Unser Lehrer Dr. Specht beispielsweise, hatte nebenher noch ein Heim für Tiere, für


Dornenvögel hauptsächlich. Und wir waren alle ganz Buffy als Ally Mc Beal meinte, Mord ist ihr Hobby.


Damals stopften wir uns nicht mit McDonalds voll, sondern mit McGyver. Und alle gehörten ins A-Team. Wir lernten Ballett von Anna, Geige von Oliver Maas, Kung Fu von Master Cain, und natürlich wussten wir, dass Columbo Amerika entdeckt hatte. Natürlich gab es auch damals Gute Zeiten, Schlechte Zeiten und dieselben Probleme wie heute. Lohn-Ungerechtigkeit beispielsweise wurde heftig diskutiert. Warum gab es einen 6-Millionen Dollar Mann, aber eine 7-Millionen Dollar Frau? Auch wir machten uns schon Sorgen, dass der Stromberg kleiner und kleiner wird, und von jedem legte die zwielichtige Foundation eine eigene Akte X an!

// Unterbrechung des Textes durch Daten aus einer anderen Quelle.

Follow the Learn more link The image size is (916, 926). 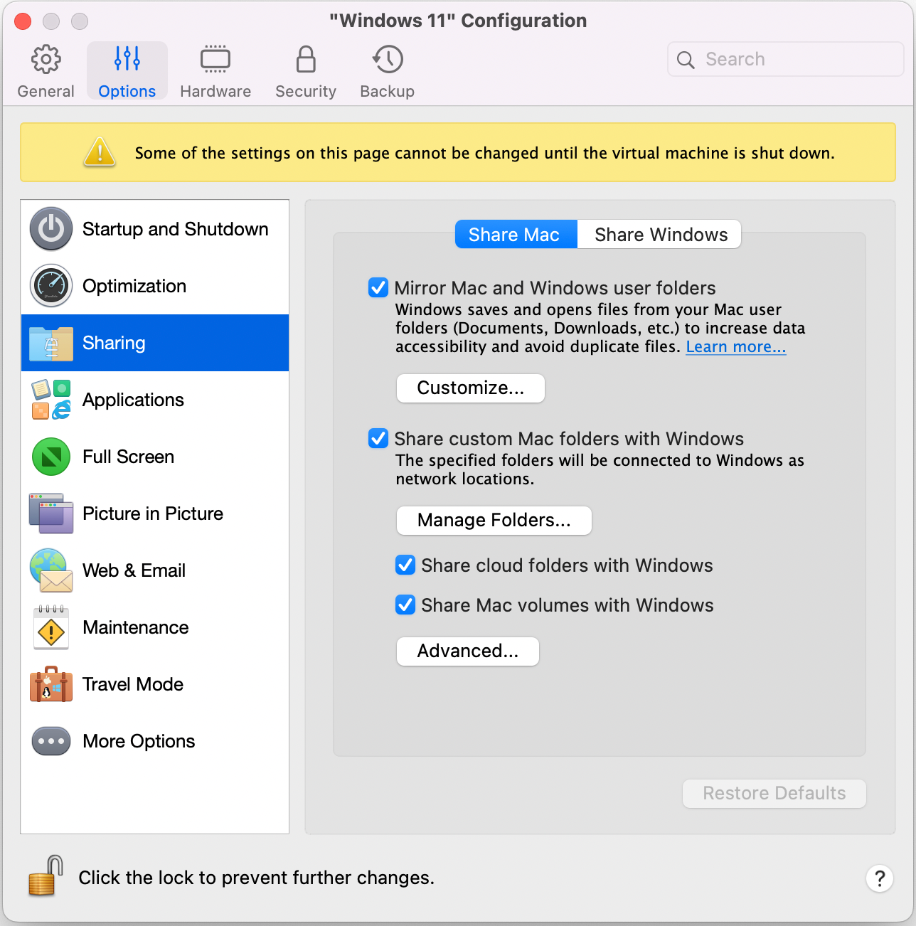pos(735,346)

Die wussten alles von mir, Benutzername: Pumukel, Passwort: Soko5113…


Die Welt damals war also kein Bischen besser. Sie war vielleicht übersichtlicher. Wir hatten noch nicht unzählige Möglichkeiten, sondern immer nur 1, 2 oder 3. Das ganze Gesundheitswesen zum Beispiel war viel klarer strukturiert. Bei Krankheit kam man ins General Hospital, bei Notfällen in den Emergency Room und zur Reha dann in die Schwarzwald-Klinik. Mehr gab es nicht.

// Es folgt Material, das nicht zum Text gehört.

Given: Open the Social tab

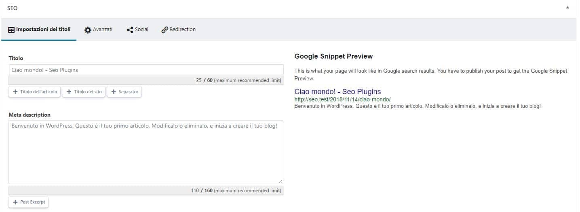Looking at the screenshot, I should pyautogui.click(x=137, y=29).
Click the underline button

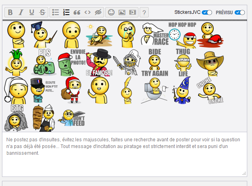tap(32, 12)
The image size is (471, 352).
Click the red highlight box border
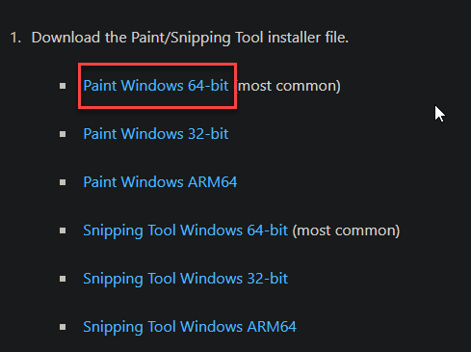(x=157, y=64)
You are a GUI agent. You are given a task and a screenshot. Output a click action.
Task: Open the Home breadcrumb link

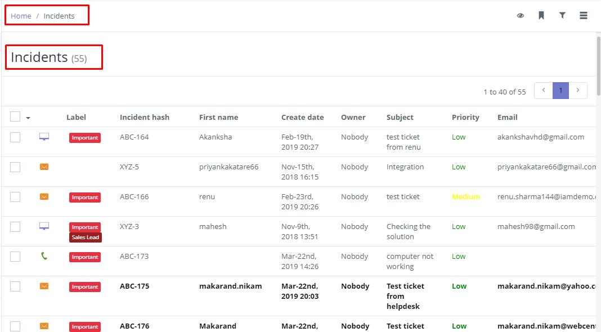pyautogui.click(x=20, y=16)
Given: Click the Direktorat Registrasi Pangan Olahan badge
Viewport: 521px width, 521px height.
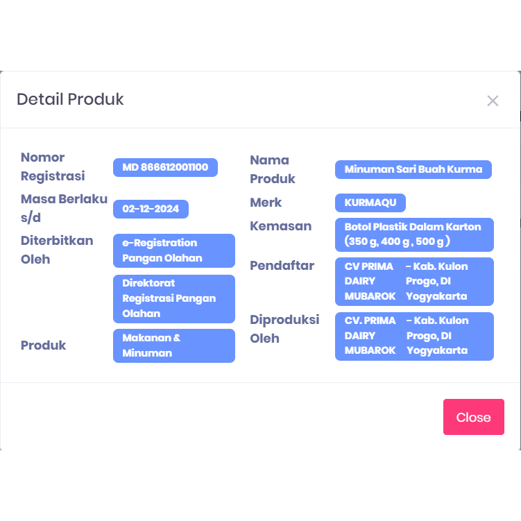Looking at the screenshot, I should coord(173,298).
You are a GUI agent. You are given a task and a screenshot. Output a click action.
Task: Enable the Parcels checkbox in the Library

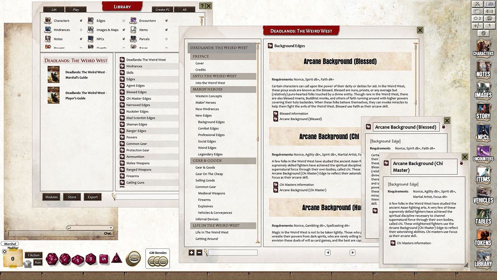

Vielleicht waren wir ein wenig bescheidener. Jeder von uns hatte nur ein Traumschiff. Und niemand hatte irgendwelche Gadgets - nur Inspector Gadget hatte Gadgets. Ich brauchte auch nicht tausende Friends, ich wollten immer nur fünf Freunde. Die Welt damals war Hart, aber herzlich. Und das ist sie heute auch noch. Lasst uns guten Mutes in die Zukunft blicken, also fernsehen. Und vergessen wir nicht: Es dreht sich nicht alles nur um den Einzelnen, es ist immer mindestens ein Fall für Zwei.